Text provided |

By Byron Kaye and Paulina Duran
SYDNEY (Reuters) - Australian companies are likely to deliver smaller dividends in what is forecast to be the country's worst earnings season in a decade because of the coronavirus pandemic, with even firms that benefited from the upheaval expected to show caution.
Fund managers and analysts expect the corporate results season that begins this week to reveal an overall decline in profits of around one-fifth due to the abrupt shutdowns that followed the virus outbreak.
That's bad news for dividend payouts, which are closely watched in Australia, where around two million people, or 8% of the population, manage their own retirement income. Investing in stocks is popular, particularly given record low interest rates have made bonds and cash savings an unattractive alternative.
Even companies that are expected to have fared well during the pandemic, like supermarket duopoloy Coles Group Ltd (AX:COL) and Woolworths Group Ltd (AX:WOW), are expected to tread carefully given ongoing uncertainty.
"I still wouldn't expect a recovery in dividends at all this half," said Sean Sequeira, chief investment officer at Australian Eagle Asset Management. The majority of companies are reporting full year 2019/20 earnings, while others post quarterly earnings.
"Most companies will tend to conserve their cash, and I think that that will be readily accepted by the market."
Regulators earlier this year asked banks, which account for about a third of the market's total dividends, to consider freezing payments due to the economic uncertainty.
They have since relaxed their guidance to say banks may now distribute up to 50% of their profit, and on Wednesday No. 1 lender Commonwealth Bank of Australia (AX:CBA) will set the pace when it reports earnings expected to be about 10% lower.
Westpac Banking (NYSE:WBK) Corporation (AX:WBC) and Australia and New Zealand Banking Group (AX:ANZ) are expected to announce the resumption of dividends after deferring payments in the first half - but at a lower rate.

Information shown |
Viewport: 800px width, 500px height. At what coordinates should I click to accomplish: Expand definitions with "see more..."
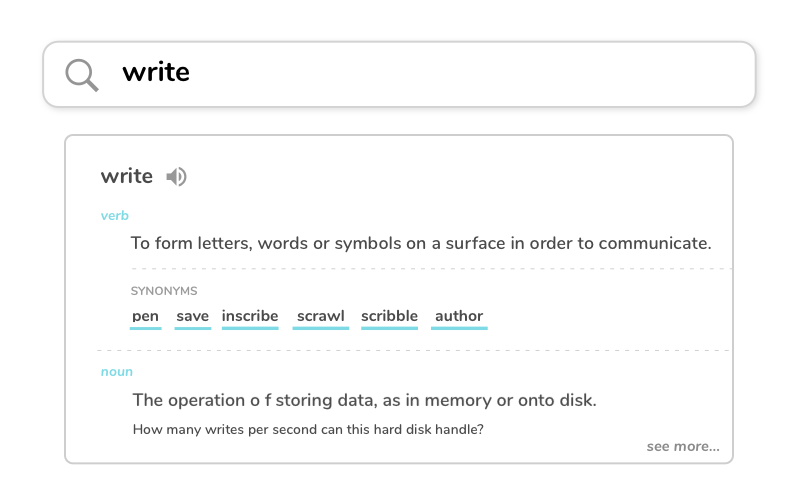[x=683, y=446]
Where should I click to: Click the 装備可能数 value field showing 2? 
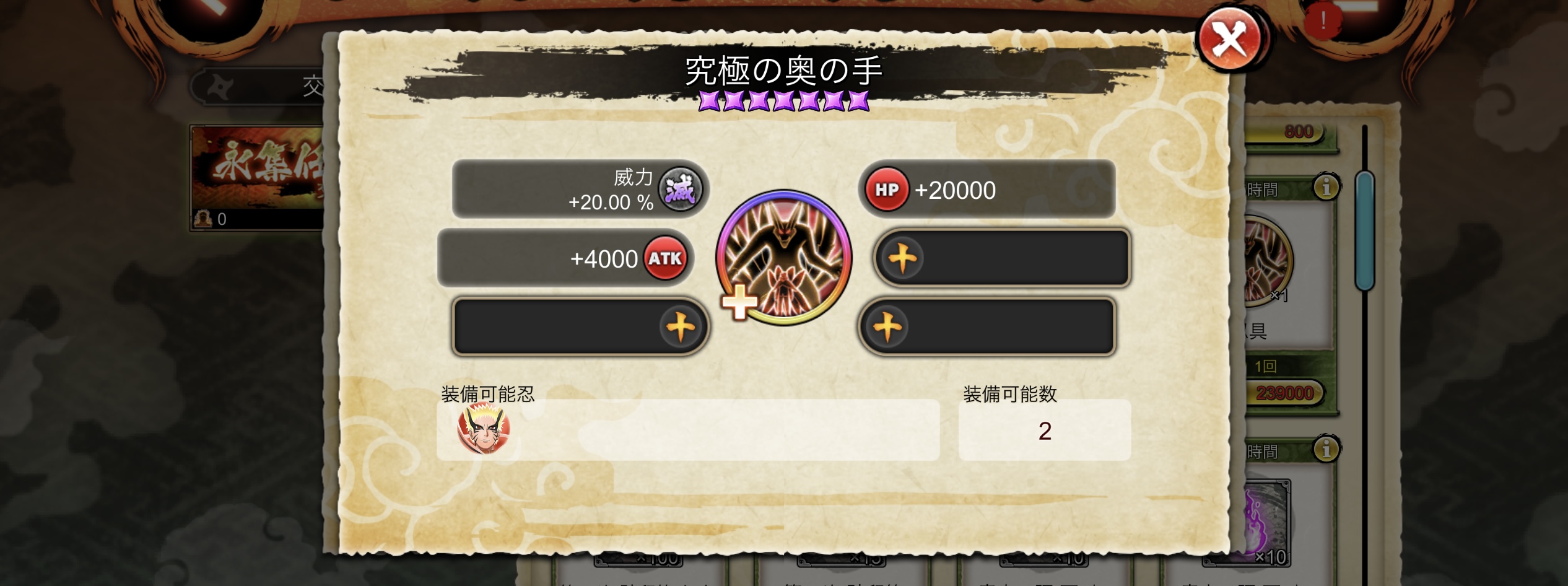point(1045,430)
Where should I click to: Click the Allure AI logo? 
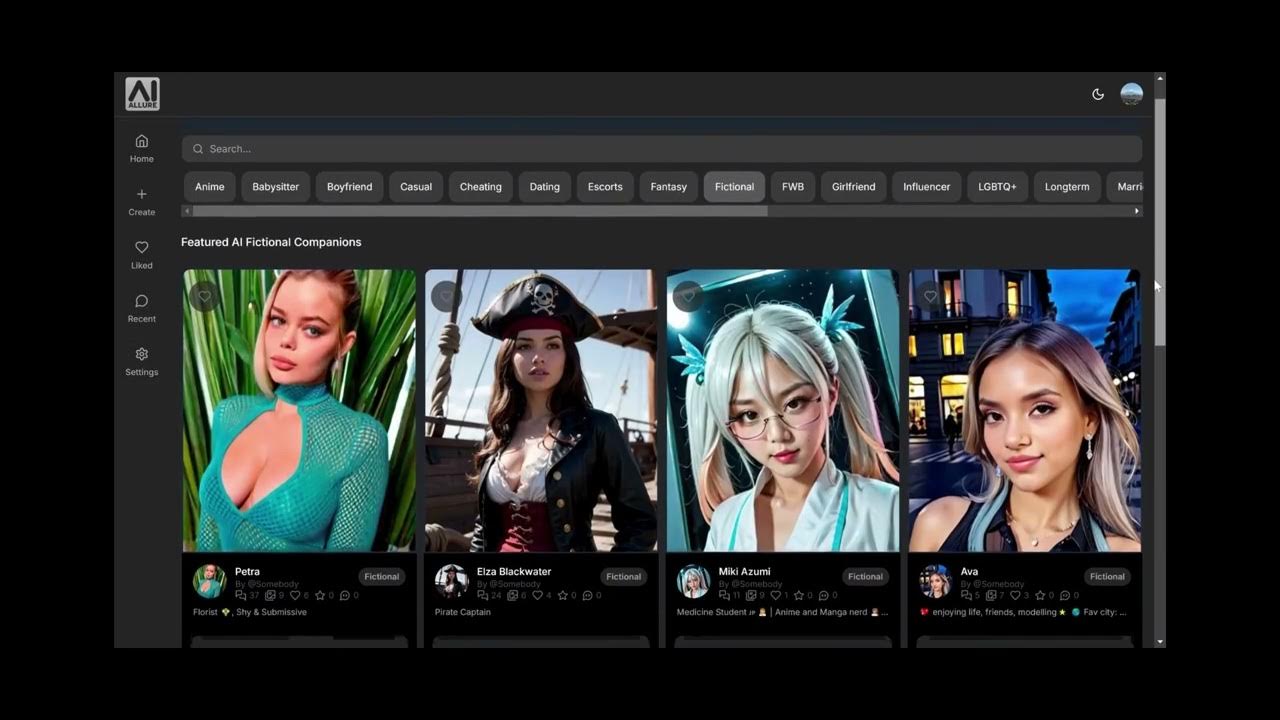[142, 93]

Actions to take |
1. Transcribe the part of the article on Australian dividends above that opens with the words containing "Even companies that" and closes with "the economic uncertainty.".
2. Answer these questions using the article on Australian dividends above.
(a) What share of the market's total dividends do banks account for?
(b) About how many people in Australia manage their own retirement income?
(c) By about how much are Commonwealth Bank of Australia's earnings expected to fall?
3. Using the article on Australian dividends above, explain why investing in stocks is popular in Australia.

Exercise results |
1.
Even companies that are expected to have fared well during the pandemic, like supermarket duopoloy Coles Group Ltd (AX:COL) and Woolworths Group Ltd (AX:WOW), are expected to tread carefully given ongoing uncertainty.
"I still wouldn't expect a recovery in dividends at all this half," said Sean Sequeira, chief investment officer at Australian Eagle Asset Management. The majority of companies are reporting full year 2019/20 earnings, while others post quarterly earnings.
"Most companies will tend to conserve their cash, and I think that that will be readily accepted by the market."
Regulators earlier this year asked banks, which account for about a third of the market's total dividends, to consider freezing payments due to the economic uncertainty.

2.
(a) About a third.
(b) Around two million people, or 8% of the population.
(c) About 10%.

3. Record low interest rates have made bonds and cash savings an unattractive alternative.